2002年02月27日(水) |
インサイダー取引の規制は曖昧か |
今日の日経7面「病める金融」というコラムで、トヨタ自動車副社長が、インサイダー取引規制について、次のような意見を述べていた。
「証券取引法には、インサイダー取引規制が規定されているが、企業が求めているのは、こういう場合になら違反しないというルールの明示だ。 いくらでも拡大解釈が可能な現在の曖昧な規制では、誰も怖くて自社株の取引に参加できない。」
確かに、ルールの明確化という要求は理解できる。 実際、独禁法では、ガイドラインが作られている。
しかし、それは、処罰すべき取引を取りこぼす可能性も生じることになってしまうことに留意すべきである。

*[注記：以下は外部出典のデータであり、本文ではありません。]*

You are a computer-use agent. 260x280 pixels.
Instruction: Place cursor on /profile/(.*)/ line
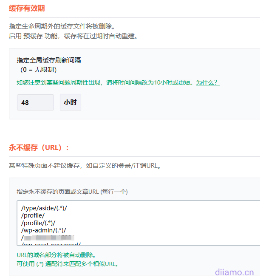click(38, 223)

結局、ルールの明確化と、処罰すべき取引を見逃さないという両者のどちらの利益を優先すべきかという問題である。
この点、裁判所は、インサイダー取引については、厳しい姿勢を見せており、処罰すべき取引を見逃さないという利益を優先している。
それは、現在の証券取引は不公正な取引が多く、そのような不公正な取引を取り締まり、証券取引の公正さをはかるということを重視しているからである。
したがって、ルールの明確化という要請は、一歩退かざるを得ないであろう。